* Material shown:
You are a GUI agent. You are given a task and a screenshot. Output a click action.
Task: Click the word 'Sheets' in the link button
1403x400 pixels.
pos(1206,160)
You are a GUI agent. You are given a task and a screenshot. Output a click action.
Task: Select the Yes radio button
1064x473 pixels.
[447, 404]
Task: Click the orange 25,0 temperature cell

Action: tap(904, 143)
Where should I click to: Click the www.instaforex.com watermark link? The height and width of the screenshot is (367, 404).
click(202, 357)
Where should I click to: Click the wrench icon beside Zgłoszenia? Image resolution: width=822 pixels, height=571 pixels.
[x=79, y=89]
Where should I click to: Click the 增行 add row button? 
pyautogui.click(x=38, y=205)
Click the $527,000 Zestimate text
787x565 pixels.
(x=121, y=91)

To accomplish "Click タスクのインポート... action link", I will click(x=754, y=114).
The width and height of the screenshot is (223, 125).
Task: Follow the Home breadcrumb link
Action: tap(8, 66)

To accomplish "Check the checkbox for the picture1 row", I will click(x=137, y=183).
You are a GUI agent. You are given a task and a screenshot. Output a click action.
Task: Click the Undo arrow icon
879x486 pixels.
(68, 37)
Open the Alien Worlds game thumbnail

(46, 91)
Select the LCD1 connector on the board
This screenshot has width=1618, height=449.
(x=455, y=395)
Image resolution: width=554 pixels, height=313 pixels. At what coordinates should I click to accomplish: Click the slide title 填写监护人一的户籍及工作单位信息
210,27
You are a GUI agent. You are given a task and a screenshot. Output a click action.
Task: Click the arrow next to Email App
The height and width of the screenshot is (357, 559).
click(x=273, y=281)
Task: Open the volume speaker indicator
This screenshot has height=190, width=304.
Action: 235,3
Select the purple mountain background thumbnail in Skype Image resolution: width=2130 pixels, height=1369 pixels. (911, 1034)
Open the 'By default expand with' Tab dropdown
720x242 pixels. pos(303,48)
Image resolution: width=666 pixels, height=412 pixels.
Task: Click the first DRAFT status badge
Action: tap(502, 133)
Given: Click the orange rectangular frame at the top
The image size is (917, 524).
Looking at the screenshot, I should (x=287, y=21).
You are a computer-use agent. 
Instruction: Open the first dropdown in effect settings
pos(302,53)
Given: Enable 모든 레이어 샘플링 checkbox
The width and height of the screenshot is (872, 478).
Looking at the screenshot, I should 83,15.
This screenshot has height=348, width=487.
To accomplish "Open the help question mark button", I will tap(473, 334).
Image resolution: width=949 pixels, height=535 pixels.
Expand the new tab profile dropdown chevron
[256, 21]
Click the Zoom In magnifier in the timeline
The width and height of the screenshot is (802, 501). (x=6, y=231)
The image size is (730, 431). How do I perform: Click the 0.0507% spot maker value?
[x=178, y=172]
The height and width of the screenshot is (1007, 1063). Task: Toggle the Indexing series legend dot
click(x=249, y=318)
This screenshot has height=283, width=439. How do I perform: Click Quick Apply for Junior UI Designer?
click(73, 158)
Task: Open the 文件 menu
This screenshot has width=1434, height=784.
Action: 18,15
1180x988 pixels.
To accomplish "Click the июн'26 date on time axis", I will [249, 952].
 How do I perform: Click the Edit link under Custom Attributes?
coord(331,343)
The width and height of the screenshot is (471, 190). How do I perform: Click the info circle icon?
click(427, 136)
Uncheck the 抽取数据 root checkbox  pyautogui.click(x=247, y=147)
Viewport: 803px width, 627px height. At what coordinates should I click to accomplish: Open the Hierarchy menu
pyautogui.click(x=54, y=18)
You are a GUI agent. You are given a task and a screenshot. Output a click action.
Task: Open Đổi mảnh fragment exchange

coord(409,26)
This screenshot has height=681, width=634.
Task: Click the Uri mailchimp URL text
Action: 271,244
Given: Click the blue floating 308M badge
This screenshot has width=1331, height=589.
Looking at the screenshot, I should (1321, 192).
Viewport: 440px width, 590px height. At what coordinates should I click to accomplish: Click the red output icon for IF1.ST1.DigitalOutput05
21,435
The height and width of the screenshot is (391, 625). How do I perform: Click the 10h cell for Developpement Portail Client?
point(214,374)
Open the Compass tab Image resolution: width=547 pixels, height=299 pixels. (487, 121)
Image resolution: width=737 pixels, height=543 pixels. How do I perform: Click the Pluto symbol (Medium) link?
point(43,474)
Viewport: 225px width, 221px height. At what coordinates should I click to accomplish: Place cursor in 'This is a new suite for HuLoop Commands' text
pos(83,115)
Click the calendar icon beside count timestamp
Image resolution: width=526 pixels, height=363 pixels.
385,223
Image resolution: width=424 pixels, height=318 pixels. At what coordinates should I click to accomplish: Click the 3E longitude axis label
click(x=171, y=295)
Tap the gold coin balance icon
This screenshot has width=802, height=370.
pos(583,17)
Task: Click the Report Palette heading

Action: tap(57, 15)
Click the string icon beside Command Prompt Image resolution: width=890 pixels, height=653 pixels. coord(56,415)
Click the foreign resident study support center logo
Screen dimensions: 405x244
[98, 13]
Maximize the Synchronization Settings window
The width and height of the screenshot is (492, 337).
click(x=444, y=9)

* Directions: Nothing in the entries may change. Retype them all.

* Answer below:
You are a GUI agent. You are given a task and a screenshot. Output a click action.
Task: Click the word 'Sheets' in the link button
1403x400 pixels.
pos(1206,160)
You are a GUI agent. You are given a task and a screenshot. Output a click action.
Task: Select the Yes radio button
1064x473 pixels.
[447, 404]
Task: Click the orange 25,0 temperature cell

Action: tap(904, 143)
Where should I click to: Click the www.instaforex.com watermark link? The height and width of the screenshot is (367, 404).
click(202, 357)
Where should I click to: Click the wrench icon beside Zgłoszenia? Image resolution: width=822 pixels, height=571 pixels.
[x=79, y=89]
Where should I click to: Click the 增行 add row button? 
pyautogui.click(x=38, y=205)
Click the $527,000 Zestimate text
787x565 pixels.
(x=121, y=91)

To accomplish "Click タスクのインポート... action link", I will click(x=754, y=114).
The width and height of the screenshot is (223, 125).
Task: Follow the Home breadcrumb link
Action: tap(8, 66)

To accomplish "Check the checkbox for the picture1 row", I will click(x=137, y=183).
You are a GUI agent. You are given a task and a screenshot. Output a click action.
Task: Click the Undo arrow icon
879x486 pixels.
(68, 37)
Open the Alien Worlds game thumbnail

(46, 91)
Select the LCD1 connector on the board
This screenshot has width=1618, height=449.
(x=455, y=395)
Image resolution: width=554 pixels, height=313 pixels. At what coordinates should I click to accomplish: Click the slide title 填写监护人一的户籍及工作单位信息
210,27
You are a GUI agent. You are given a task and a screenshot. Output a click action.
Task: Click the arrow next to Email App
The height and width of the screenshot is (357, 559).
click(x=273, y=281)
Task: Open the volume speaker indicator
This screenshot has height=190, width=304.
Action: 235,3
Select the purple mountain background thumbnail in Skype Image resolution: width=2130 pixels, height=1369 pixels. (911, 1034)
Open the 'By default expand with' Tab dropdown
720x242 pixels. pos(303,48)
Image resolution: width=666 pixels, height=412 pixels.
Task: Click the first DRAFT status badge
Action: tap(502, 133)
Given: Click the orange rectangular frame at the top
The image size is (917, 524).
Looking at the screenshot, I should (x=287, y=21).
You are a computer-use agent. 
Instruction: Open the first dropdown in effect settings
pos(302,53)
Given: Enable 모든 레이어 샘플링 checkbox
The width and height of the screenshot is (872, 478).
Looking at the screenshot, I should 83,15.
This screenshot has height=348, width=487.
To accomplish "Open the help question mark button", I will tap(473, 334).
Image resolution: width=949 pixels, height=535 pixels.
Expand the new tab profile dropdown chevron
[256, 21]
Click the Zoom In magnifier in the timeline
The width and height of the screenshot is (802, 501). (x=6, y=231)
The image size is (730, 431). How do I perform: Click the 0.0507% spot maker value?
[x=178, y=172]
The height and width of the screenshot is (1007, 1063). Task: Toggle the Indexing series legend dot
click(x=249, y=318)
This screenshot has height=283, width=439. How do I perform: Click Quick Apply for Junior UI Designer?
click(73, 158)
Task: Open the 文件 menu
This screenshot has width=1434, height=784.
Action: 18,15
1180x988 pixels.
To accomplish "Click the июн'26 date on time axis", I will [249, 952].
 How do I perform: Click the Edit link under Custom Attributes?
coord(331,343)
The width and height of the screenshot is (471, 190). How do I perform: Click the info circle icon?
click(427, 136)
Uncheck the 抽取数据 root checkbox  pyautogui.click(x=247, y=147)
Viewport: 803px width, 627px height. At what coordinates should I click to accomplish: Open the Hierarchy menu
pyautogui.click(x=54, y=18)
You are a GUI agent. You are given a task and a screenshot. Output a click action.
Task: Open Đổi mảnh fragment exchange

coord(409,26)
This screenshot has height=681, width=634.
Task: Click the Uri mailchimp URL text
Action: 271,244
Given: Click the blue floating 308M badge
This screenshot has width=1331, height=589.
Looking at the screenshot, I should (1321, 192).
Viewport: 440px width, 590px height. At what coordinates should I click to accomplish: Click the red output icon for IF1.ST1.DigitalOutput05
21,435
The height and width of the screenshot is (391, 625). How do I perform: Click the 10h cell for Developpement Portail Client?
point(214,374)
Open the Compass tab Image resolution: width=547 pixels, height=299 pixels. (487, 121)
Image resolution: width=737 pixels, height=543 pixels. How do I perform: Click the Pluto symbol (Medium) link?
point(43,474)
Viewport: 225px width, 221px height. At what coordinates should I click to accomplish: Place cursor in 'This is a new suite for HuLoop Commands' text
pos(83,115)
Click the calendar icon beside count timestamp
Image resolution: width=526 pixels, height=363 pixels.
385,223
Image resolution: width=424 pixels, height=318 pixels. At what coordinates should I click to accomplish: Click the 3E longitude axis label
click(x=171, y=295)
Tap the gold coin balance icon
This screenshot has width=802, height=370.
pos(583,17)
Task: Click the Report Palette heading

Action: tap(57, 15)
Click the string icon beside Command Prompt Image resolution: width=890 pixels, height=653 pixels. coord(56,415)
Click the foreign resident study support center logo
Screen dimensions: 405x244
[98, 13]
Maximize the Synchronization Settings window
The width and height of the screenshot is (492, 337).
click(x=444, y=9)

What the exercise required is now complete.